Can you elaborate on what exactly is failing with older versions? AFAICT, $... is accepted by ptxas going back as far as CUDA-9.0: https://godbolt.org/z/G5n7E9xYz

On a side note, it's apparently possible to have a global or function to start with $: https://godbolt.org/z/zW41xPnPd, https://godbolt.org/z/srjdh3a46
So, prefixing with $ does not solve the problem completely.
We may be better off using % or just __ as the prefix. While it's possible to have a conflict with the latter one, at least the end users are not supposed to use it.

@slydiman please verify that clang-generated PTX with the patch does get accepted by ptxas.

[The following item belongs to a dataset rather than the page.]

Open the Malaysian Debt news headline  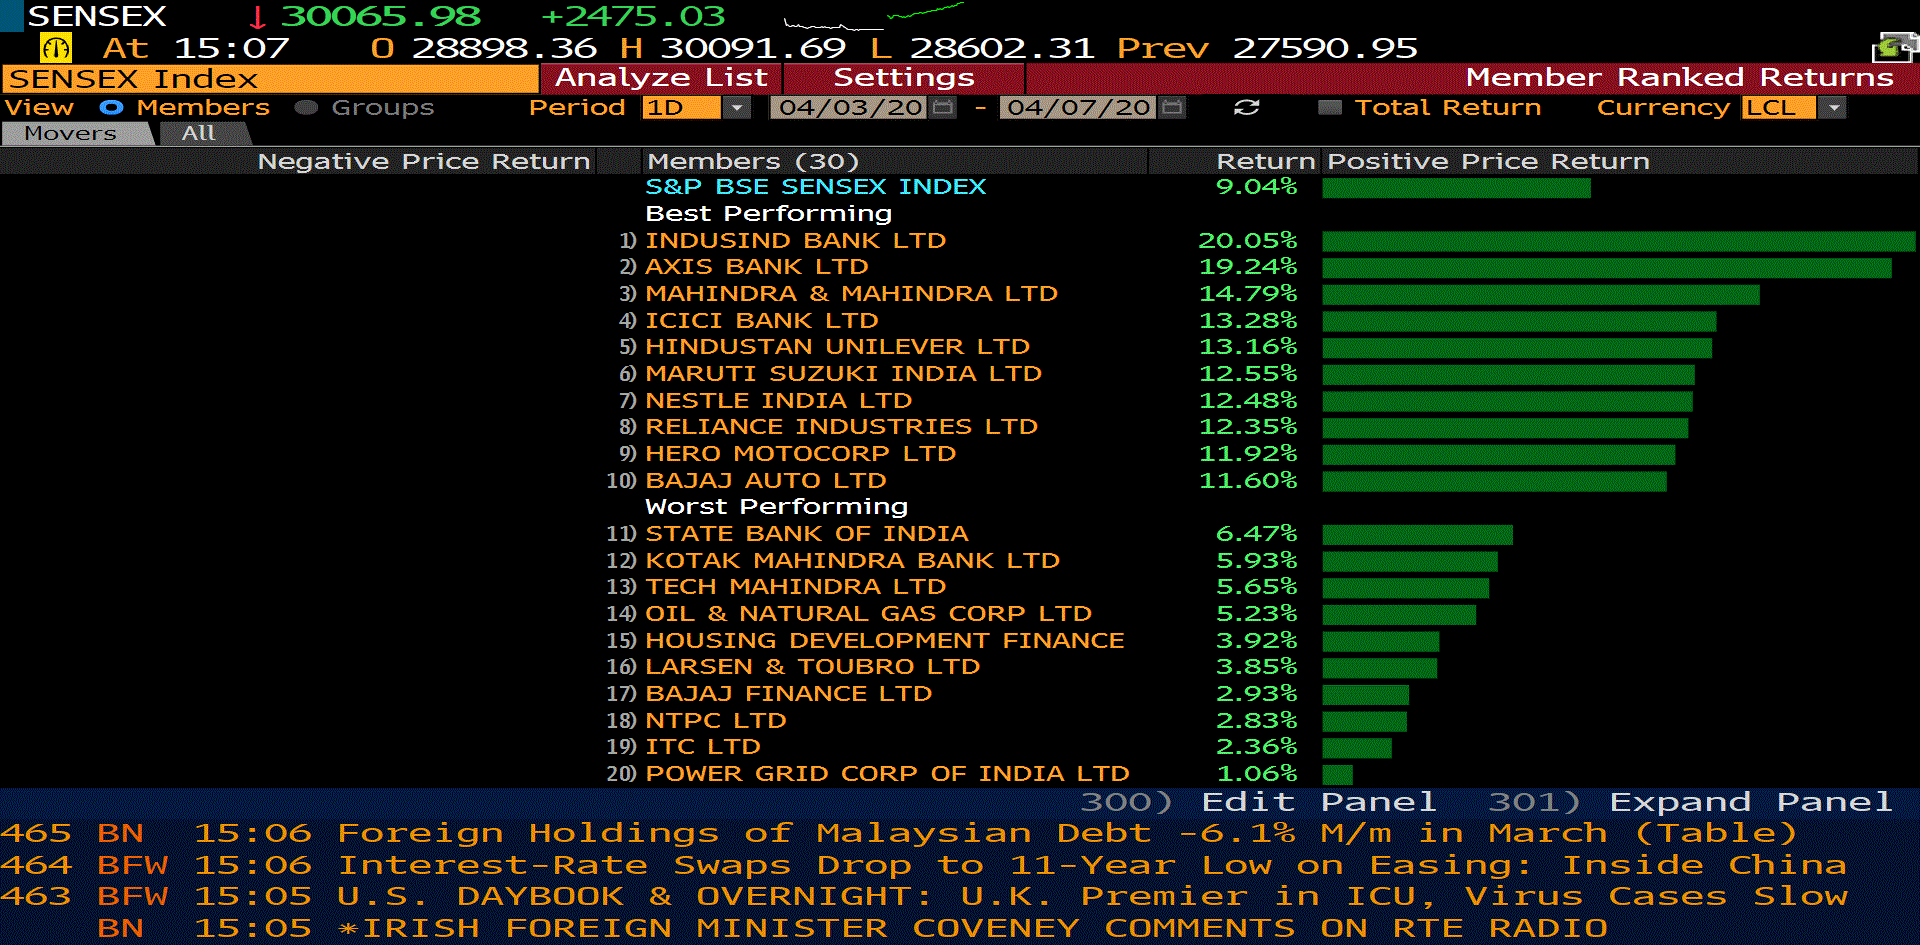click(x=1065, y=833)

I'm not quite sure what went wrong here and we can't test it in clang/llvm in-tree tests as they don't have access to CUDA SDK.

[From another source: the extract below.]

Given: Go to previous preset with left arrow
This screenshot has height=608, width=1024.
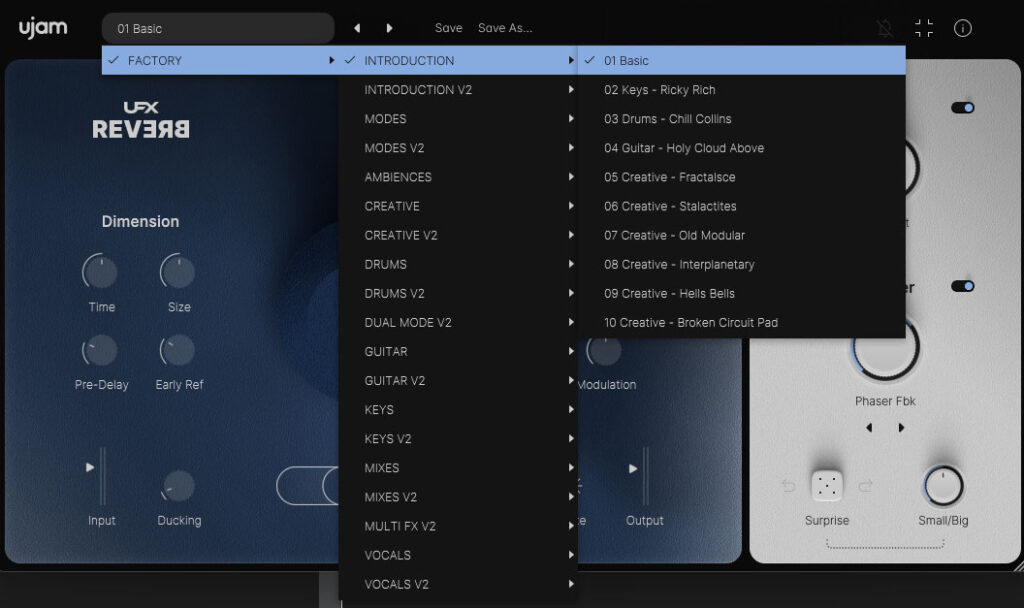Looking at the screenshot, I should (357, 28).
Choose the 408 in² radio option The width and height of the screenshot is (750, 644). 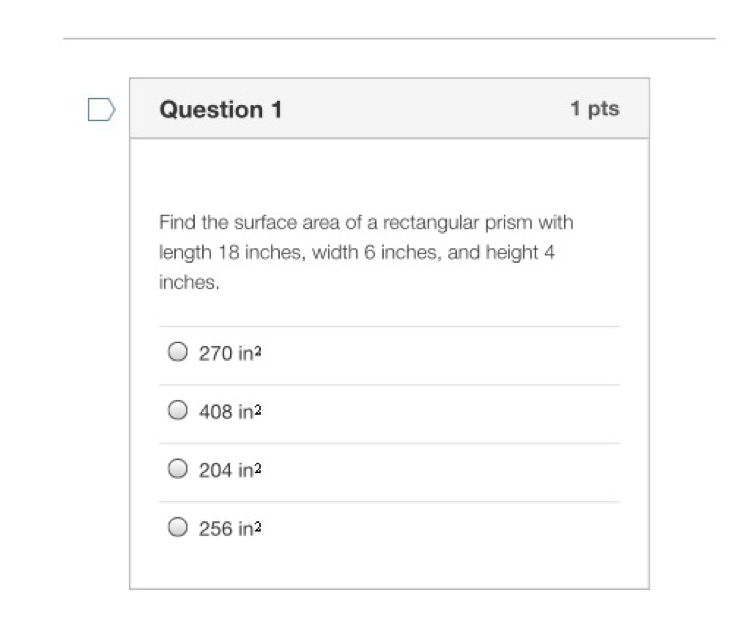[x=178, y=410]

It seems this patch requires CUDA 11.3 and PTX ISA v7.3 at least.

I believe the problem is solved here https://reviews.llvm.org/D123702
I will check everything and resubmit this patch.

slydiman updated this revision to Diff 426213.Apr 30 2022, 1:27 AM
This revision was automatically updated to reflect the committed changes.
tra added a comment.May 2 2022, 2:44 PM

So, prefixing with $ does not solve the problem completely.

Indeed it's still possible to break compilation for both clang and nvcc: https://godbolt.org/z/9h649eMMn

So, prefixing with $ does not solve the problem completely.

Indeed it's still possible to break compilation for both clang and nvcc: https://godbolt.org/z/9h649eMMn

I guess that $__ prefix was chosen because it matches nvcc.

We may be better off using % or just __ as the prefix. While it's possible to have a conflict with the latter one, at least the end users are not supposed to use it.

Using % instead of $ sounds like a good idea - it is not a valid identifier in C, and it seems to be supported by ptxas.

You are right. I’ll look into this more.